# what is a persian mouse?



## ripleysmice (Nov 5, 2011)

so ive been told my new mouse is gonna be a persian mouse.. what do they look like? 
and apparantly they are hard to come across?


----------



## Rhasputin (Feb 21, 2010)

Persian? Are you sure it's not siamese? Himilayan? Burmese?


----------



## ripleysmice (Nov 5, 2011)

ill take a pic when i see her . the breeder said that was what she was


----------



## maddeh (Jul 14, 2011)

Persian just makes me think flat-faced and hairy haha


----------



## ripleysmice (Nov 5, 2011)




----------



## SarahY (Nov 6, 2008)

That's a Himalayan mouse


----------



## candycorn (Oct 31, 2011)

Agreed.
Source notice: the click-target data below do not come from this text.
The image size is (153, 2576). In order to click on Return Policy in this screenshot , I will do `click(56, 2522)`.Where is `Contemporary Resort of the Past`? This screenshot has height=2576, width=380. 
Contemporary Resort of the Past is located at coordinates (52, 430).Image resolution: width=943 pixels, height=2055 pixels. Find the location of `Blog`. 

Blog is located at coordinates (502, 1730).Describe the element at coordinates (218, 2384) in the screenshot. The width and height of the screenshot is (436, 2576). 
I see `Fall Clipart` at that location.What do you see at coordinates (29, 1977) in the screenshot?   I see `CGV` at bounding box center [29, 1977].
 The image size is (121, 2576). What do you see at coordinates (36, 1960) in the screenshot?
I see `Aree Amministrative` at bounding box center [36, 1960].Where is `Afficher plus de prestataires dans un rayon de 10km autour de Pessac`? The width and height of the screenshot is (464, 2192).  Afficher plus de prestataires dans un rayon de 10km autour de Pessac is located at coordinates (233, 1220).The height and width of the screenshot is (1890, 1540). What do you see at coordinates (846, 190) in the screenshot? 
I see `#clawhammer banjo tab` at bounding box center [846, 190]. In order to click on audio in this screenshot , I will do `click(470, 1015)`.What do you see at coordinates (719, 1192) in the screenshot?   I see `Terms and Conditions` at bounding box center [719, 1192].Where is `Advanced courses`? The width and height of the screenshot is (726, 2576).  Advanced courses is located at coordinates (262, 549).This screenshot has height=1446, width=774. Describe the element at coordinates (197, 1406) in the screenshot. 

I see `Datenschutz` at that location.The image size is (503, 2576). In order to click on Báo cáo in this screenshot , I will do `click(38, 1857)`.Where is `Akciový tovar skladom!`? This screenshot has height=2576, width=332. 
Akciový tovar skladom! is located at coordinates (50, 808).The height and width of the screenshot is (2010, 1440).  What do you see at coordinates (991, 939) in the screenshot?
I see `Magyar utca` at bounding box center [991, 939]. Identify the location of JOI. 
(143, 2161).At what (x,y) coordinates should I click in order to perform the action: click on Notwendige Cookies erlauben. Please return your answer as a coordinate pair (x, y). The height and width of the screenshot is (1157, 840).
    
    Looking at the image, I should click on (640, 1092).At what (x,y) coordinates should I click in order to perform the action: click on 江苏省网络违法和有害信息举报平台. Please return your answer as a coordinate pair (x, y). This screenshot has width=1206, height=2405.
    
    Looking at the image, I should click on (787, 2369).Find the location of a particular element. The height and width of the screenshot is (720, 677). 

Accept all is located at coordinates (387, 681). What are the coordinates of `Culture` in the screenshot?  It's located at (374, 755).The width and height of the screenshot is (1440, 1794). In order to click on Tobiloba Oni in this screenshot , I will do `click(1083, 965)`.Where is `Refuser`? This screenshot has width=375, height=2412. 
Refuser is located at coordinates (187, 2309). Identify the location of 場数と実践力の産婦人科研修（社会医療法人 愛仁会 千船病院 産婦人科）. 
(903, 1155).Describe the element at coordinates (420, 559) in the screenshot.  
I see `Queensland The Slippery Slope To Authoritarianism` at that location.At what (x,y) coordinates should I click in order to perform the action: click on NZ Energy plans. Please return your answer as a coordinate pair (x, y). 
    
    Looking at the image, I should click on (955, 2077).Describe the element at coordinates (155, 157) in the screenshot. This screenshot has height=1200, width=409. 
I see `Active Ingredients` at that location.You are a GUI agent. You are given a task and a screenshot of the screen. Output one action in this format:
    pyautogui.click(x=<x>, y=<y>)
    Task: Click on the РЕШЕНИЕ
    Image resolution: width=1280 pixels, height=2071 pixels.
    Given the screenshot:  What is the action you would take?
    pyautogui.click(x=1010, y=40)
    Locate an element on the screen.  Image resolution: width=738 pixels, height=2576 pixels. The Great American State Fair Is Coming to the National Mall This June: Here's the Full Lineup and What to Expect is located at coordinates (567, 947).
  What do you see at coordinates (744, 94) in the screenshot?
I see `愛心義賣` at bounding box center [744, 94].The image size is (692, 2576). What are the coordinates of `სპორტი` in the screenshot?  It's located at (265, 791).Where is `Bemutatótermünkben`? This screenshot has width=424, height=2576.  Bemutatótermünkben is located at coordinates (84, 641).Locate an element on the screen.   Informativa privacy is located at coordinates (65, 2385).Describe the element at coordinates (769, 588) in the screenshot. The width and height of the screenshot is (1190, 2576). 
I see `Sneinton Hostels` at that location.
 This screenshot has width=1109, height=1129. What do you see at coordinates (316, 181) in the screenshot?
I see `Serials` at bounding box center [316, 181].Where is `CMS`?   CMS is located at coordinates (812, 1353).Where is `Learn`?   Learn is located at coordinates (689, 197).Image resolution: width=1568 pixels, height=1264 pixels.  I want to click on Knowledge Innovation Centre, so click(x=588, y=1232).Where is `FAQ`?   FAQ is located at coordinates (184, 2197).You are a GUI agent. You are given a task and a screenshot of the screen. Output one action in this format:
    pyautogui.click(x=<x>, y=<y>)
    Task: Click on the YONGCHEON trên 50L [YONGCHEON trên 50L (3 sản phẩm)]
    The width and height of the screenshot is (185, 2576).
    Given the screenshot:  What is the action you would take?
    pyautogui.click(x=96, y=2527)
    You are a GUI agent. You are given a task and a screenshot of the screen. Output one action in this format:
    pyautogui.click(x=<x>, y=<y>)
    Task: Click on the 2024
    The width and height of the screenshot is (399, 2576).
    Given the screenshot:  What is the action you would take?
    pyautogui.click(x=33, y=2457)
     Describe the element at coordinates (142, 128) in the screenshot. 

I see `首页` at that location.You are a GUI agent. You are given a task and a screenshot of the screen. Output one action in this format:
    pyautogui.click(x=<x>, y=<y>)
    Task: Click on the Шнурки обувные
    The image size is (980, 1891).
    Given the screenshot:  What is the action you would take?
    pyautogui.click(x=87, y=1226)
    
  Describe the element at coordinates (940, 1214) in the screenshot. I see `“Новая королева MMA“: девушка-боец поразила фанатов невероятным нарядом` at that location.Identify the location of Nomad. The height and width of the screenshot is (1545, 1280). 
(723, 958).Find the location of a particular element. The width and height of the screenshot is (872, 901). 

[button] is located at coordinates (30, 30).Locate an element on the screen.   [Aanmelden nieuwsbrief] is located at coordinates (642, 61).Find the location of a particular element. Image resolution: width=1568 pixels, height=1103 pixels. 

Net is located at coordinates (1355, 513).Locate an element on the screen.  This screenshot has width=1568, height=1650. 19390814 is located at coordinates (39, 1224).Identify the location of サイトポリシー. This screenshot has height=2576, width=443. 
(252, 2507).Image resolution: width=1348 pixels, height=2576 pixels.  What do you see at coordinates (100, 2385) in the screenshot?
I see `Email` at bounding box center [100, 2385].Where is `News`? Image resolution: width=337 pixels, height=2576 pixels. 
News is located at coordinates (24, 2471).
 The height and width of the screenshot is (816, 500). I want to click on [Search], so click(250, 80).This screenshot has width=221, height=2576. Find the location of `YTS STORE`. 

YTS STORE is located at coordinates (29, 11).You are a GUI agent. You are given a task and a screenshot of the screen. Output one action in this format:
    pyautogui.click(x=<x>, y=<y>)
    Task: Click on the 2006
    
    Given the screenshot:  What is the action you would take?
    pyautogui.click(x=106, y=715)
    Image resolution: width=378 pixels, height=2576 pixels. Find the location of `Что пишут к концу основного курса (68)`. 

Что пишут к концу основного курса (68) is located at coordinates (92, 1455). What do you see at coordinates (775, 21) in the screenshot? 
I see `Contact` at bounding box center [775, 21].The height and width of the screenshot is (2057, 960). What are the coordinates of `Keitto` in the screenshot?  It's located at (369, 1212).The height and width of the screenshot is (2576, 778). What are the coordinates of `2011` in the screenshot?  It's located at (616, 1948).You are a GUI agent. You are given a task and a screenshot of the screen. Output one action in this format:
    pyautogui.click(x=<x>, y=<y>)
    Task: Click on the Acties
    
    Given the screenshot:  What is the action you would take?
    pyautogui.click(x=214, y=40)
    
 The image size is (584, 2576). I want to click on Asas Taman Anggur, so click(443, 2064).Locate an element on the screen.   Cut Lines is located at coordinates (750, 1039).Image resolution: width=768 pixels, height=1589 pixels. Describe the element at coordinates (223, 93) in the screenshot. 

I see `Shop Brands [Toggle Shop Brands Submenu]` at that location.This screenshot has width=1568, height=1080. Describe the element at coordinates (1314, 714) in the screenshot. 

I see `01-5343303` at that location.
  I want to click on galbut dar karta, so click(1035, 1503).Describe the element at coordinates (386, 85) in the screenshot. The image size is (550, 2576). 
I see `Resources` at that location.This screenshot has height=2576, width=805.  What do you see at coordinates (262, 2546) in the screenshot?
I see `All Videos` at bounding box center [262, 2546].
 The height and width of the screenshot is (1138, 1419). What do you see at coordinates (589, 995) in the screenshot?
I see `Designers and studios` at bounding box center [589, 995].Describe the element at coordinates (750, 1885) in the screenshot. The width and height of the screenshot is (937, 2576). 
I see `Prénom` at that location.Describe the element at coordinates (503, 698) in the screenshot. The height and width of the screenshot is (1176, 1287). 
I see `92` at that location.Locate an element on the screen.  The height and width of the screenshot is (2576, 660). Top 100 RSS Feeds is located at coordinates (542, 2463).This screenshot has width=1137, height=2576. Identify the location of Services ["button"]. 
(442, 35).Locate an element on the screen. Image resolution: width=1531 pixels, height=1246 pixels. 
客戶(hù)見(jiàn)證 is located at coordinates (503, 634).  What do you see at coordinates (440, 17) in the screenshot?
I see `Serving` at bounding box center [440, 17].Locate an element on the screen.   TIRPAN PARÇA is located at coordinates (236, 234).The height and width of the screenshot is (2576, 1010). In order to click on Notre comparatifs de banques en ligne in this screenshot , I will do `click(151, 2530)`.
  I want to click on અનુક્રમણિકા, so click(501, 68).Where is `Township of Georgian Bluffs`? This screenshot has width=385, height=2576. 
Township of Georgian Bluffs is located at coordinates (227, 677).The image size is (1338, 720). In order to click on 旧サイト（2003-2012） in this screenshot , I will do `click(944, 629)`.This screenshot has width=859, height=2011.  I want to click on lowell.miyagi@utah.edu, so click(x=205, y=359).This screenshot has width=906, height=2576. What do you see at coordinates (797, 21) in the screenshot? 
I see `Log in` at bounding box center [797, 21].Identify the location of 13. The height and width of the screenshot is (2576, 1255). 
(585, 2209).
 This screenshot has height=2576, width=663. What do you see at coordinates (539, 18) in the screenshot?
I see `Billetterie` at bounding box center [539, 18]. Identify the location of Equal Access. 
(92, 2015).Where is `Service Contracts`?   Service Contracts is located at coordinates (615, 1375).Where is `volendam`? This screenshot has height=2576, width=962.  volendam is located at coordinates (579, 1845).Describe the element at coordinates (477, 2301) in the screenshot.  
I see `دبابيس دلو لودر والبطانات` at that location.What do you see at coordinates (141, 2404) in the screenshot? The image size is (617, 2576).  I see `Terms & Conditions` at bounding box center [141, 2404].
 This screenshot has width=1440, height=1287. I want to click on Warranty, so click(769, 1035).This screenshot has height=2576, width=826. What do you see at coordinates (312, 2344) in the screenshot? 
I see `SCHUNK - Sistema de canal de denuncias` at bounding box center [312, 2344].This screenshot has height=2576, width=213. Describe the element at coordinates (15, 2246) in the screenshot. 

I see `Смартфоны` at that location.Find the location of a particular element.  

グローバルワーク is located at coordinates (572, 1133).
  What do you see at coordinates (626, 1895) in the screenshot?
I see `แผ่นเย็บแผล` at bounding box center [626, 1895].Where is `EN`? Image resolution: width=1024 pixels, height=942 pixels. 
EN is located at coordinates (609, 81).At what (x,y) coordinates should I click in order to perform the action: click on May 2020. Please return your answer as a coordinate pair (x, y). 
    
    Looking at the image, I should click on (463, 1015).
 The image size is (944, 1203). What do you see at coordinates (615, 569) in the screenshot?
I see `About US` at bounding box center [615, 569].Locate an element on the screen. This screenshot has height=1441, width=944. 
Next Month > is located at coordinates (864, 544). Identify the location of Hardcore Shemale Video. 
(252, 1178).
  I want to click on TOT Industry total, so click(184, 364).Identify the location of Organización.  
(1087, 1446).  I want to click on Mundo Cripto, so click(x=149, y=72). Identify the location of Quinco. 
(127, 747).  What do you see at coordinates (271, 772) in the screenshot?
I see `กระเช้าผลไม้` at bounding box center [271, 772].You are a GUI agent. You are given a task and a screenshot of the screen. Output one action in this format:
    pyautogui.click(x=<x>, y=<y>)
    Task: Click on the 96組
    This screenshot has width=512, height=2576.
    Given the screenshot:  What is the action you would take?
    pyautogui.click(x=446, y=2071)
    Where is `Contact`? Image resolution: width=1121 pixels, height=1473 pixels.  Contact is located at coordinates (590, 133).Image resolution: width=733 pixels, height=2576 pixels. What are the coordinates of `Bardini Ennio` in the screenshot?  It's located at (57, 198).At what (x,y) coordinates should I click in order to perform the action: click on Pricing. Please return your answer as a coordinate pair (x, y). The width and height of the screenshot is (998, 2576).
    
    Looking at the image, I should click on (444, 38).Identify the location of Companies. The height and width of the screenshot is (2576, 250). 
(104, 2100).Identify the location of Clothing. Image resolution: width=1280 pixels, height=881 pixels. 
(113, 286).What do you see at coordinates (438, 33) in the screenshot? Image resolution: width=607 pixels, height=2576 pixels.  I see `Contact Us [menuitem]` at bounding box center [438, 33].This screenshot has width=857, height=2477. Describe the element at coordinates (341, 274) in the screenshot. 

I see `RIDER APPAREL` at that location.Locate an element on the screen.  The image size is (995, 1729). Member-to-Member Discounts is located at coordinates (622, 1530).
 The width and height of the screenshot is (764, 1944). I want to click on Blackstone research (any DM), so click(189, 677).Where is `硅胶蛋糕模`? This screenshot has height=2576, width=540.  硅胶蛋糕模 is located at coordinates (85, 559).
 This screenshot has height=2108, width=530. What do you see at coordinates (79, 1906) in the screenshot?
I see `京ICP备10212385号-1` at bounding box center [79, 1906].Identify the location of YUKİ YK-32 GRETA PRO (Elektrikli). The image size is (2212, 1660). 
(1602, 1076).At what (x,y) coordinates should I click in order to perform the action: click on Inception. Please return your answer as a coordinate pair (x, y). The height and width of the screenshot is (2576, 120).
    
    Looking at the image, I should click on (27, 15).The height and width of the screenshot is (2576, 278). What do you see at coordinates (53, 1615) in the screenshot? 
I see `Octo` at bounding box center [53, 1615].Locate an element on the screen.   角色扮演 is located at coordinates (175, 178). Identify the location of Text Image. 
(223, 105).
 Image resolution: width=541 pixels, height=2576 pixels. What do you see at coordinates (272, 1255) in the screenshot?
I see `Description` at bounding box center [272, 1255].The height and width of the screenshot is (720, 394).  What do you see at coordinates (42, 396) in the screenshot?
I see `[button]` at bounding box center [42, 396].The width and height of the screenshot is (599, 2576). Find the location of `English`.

Himalayan...and not too healthy looking.


----------



## SarahC (Oct 3, 2008)

I'd give that mouse a miss if you haven't already purchased.


----------



## ripleysmice (Nov 5, 2011)

shes free. and whats happened is that she was one of the nanny mice. but the others picked on her and would not let her feed or drink. so hopefully with some TLC she will get better,


----------



## candycorn (Oct 31, 2011)

Well keep her FAR from your mice until she has passed quarintine!


----------



## ripleysmice (Nov 5, 2011)

ive got her home now. and she does look very weak


----------



## candycorn (Oct 31, 2011)

Just keep her across the house or on a different level if possible and be sure to wash your hands right after all care with any of her supplies. Even touching the doorknob could spread problems to your other mice.


----------



## moustress (Sep 25, 2009)

Aw, geez.


----------



## Emfa Mouse (Dec 14, 2011)

How is she doing?


----------



## ripleysmice (Nov 5, 2011)

she died..


----------



## Emfa Mouse (Dec 14, 2011)

Poor mousie


----------